SOURCE EXTRACT:
*** Begin section ***

Working with csv/tabbed files in Python

This is probably the limits of my knowledge/experience. Without having all the files on my machine, I can’t really help unless I run to see everything. I have had more experience working with pandas, so I am more confident with my answers than I am with python :sweat_smile:.

If you were going to do code it out rather than use pandas, you’d probably want a loop to go through the data looking for a match with asia and add it to a running sum variable.
^ but that method adds a lot of work for yourself. Pandas’s groupby function can group and sum by a particular category. In this case I’d probably groupby df.groupby([country]).sum().

If you want to do this without pandas, I’d suggest looking into the pandas library to see how they implmented groupby.

1 Like

You’re absolutely right, I didn’t mean to ask too much of you or anyone that’s here. Brainstorming something I think it’s the best way to achieve a solution in the end.

I think I figured out how to do it: right now I’m selecting all the rows that have the same continent and copying all the values to an array. Now I FINALLY have an array of values I can sum.

If I manage to get this, at least working, I only need to order all the values and for that I can use just a bubble sort or something like that.

Thanks for helping me brainstorm this. What I’m basically doing is “bandaid coding”: I just try doing something and if it spits some error I try to fix it. If I can’t fix it I try something different lol

2 Likes

I know this is a necro almost but have you thought about converting the csv to Jason and then you can package all your data into nice little lists? Python likes JSON. I ended up having a similar but easier assignment and ended up writing everything to a list with commas etc as the delimiter?

*** End section ***

EXERCISE SET:
**a.** Please reproduce the passage of the Python CSV thread starting with "You’re absolutely right, I" and going on through "something like that.", without changing a word.
**b.** Carry on the Python CSV thread from its last post, keeping the same forum style.

RECORDS PROVIDED:
*** Begin section ***

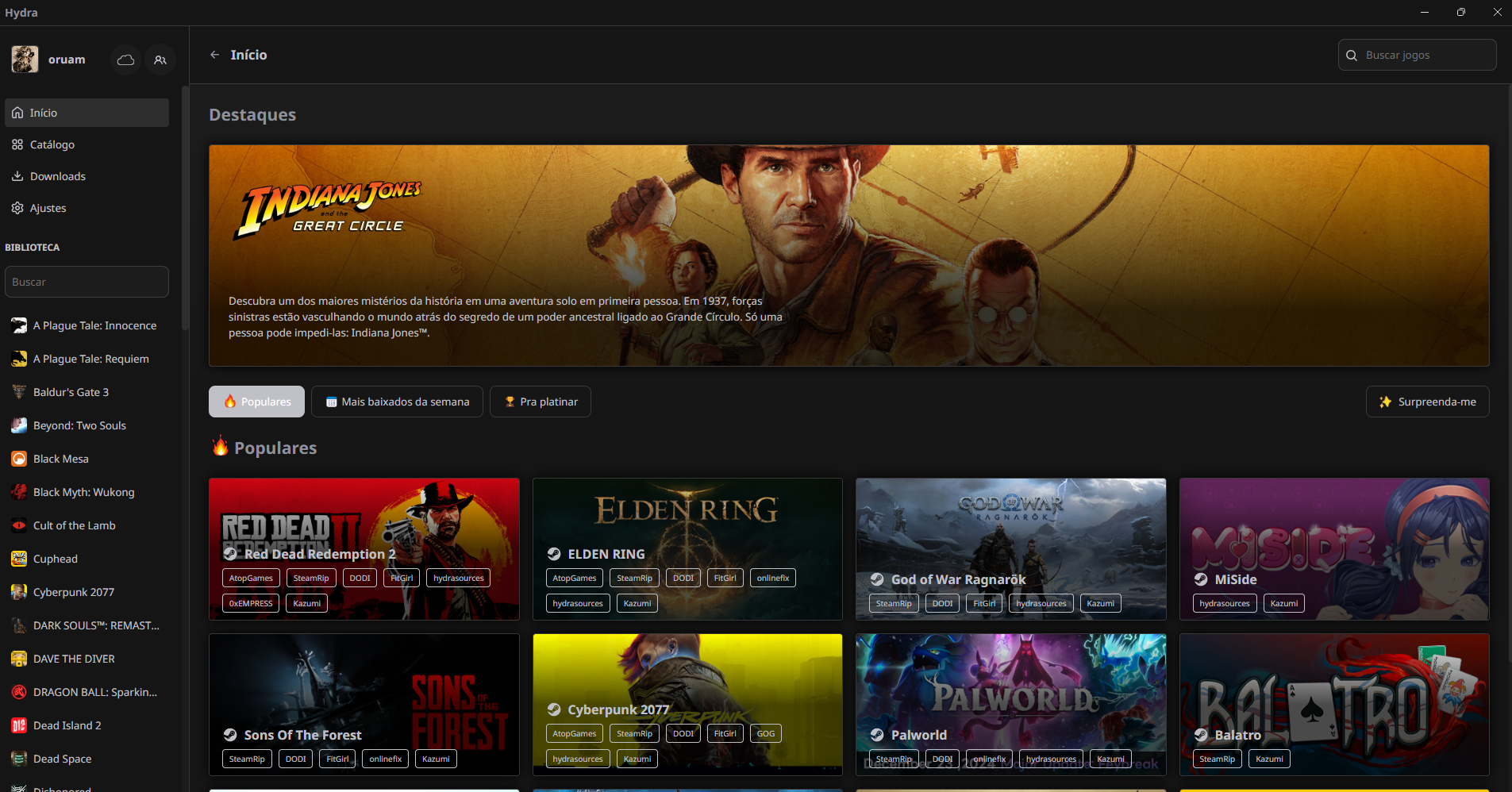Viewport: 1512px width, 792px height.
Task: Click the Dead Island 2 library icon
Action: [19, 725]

*** End section ***
*** Begin section ***

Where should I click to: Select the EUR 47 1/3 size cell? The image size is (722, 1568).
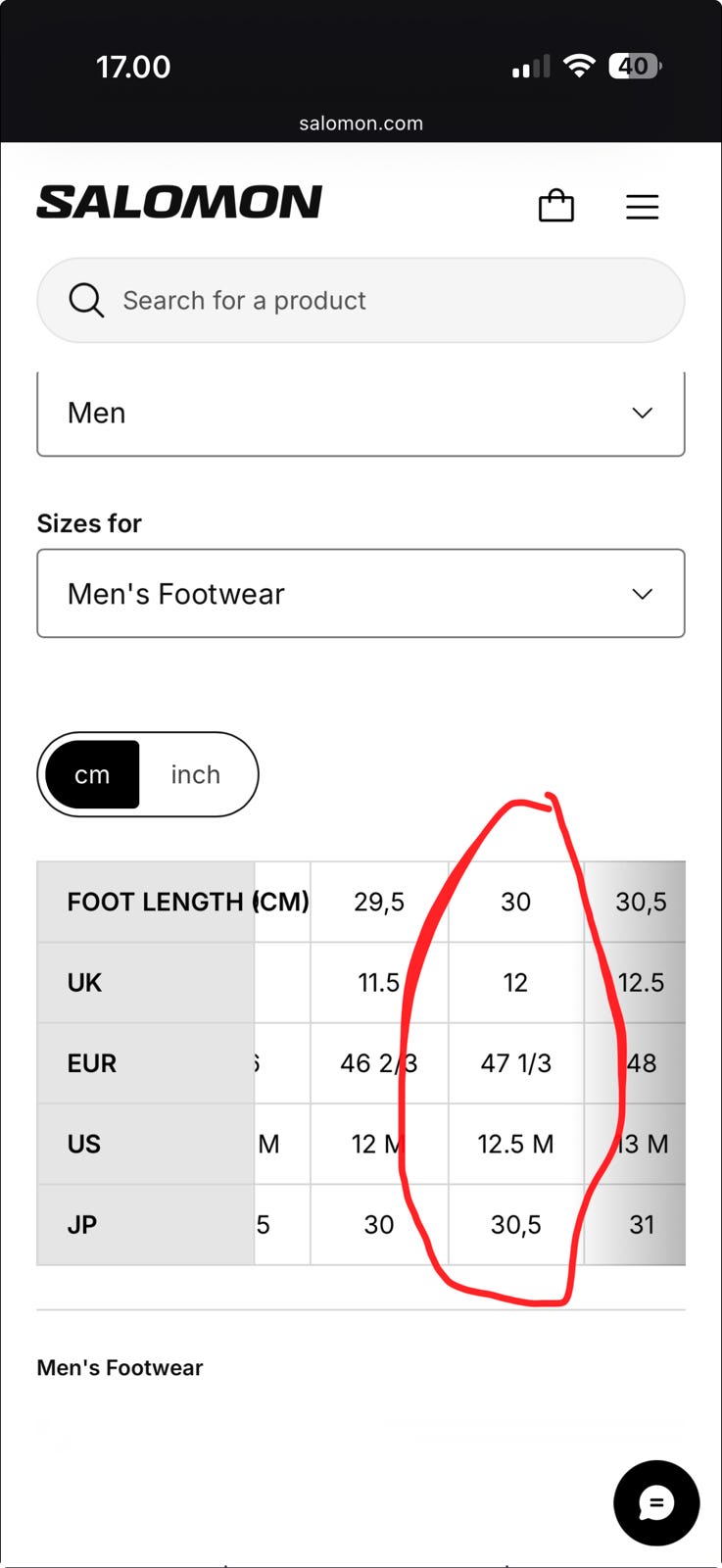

*** End section ***

RESPONSES IN ORDER:
**a.**
You’re absolutely right, I didn’t mean to ask too much of you or anyone that’s here. Brainstorming something I think it’s the best way to achieve a solution in the end.

I think I figured out how to do it: right now I’m selecting all the rows that have the same continent and copying all the values to an array. Now I FINALLY have an array of values I can sum.

If I manage to get this, at least working, I only need to order all the values and for that I can use just a bubble sort or something like that.

**b.**
Mabye basic but yeah :stuck_out_tongue:

that would be inefficient, using json means you transform strings to json format & load it into dict, when csv module can do csv strings to dict out of the box. the most efficient way to read csv is chunking it with csv or make use of buffer parameter in csv.reader or DictReader.
pandas makes processing & playing with tabular data convenient, but pandas is intended to be a replacement of spreadsheet & more, so it can be overkill in this case

import csv
from datetime import datetime

with open('owid-covid-data.csv') as f:
    reader = csv.reader(f)
    headers = next(reader) # reads the first line of the file, the column names
    cases_date = datetime(2020, 4, 30)
    result = []
    # either load the rest of the entire csv as lists in list, dumping all into memory
    # -> rows = [row for row in reader]
    # or loop line by line, with assigning first 4 rows & the rest to vars 
    for row in reader:
        iso_code, continent, location, current_dt, *rest = row
        if all([
                not iso_code,   # empty iso
                not continent,  # empty continent
                cases_date == datetime.fromisoformat(current_dt)
            ]):
            print(iso_code, continent)
            result.append({current_dt: row})
2 Likes

Thanks @UHI and @deadvoid for the answers.

I have to agree with deadvoid on the use of json. I looked into using json files but in the end it was much easier to parse cvs files with Python, weirdly enough. And basically the result of my code is almost the same that deadvoid posted.

1 Like

If it works it works! Did you pass pass :)?

1 Like

I did! Not just by a stroke of luck luckly. Also I avoided the java bullet for this class and managed to use python. Thanks for asking!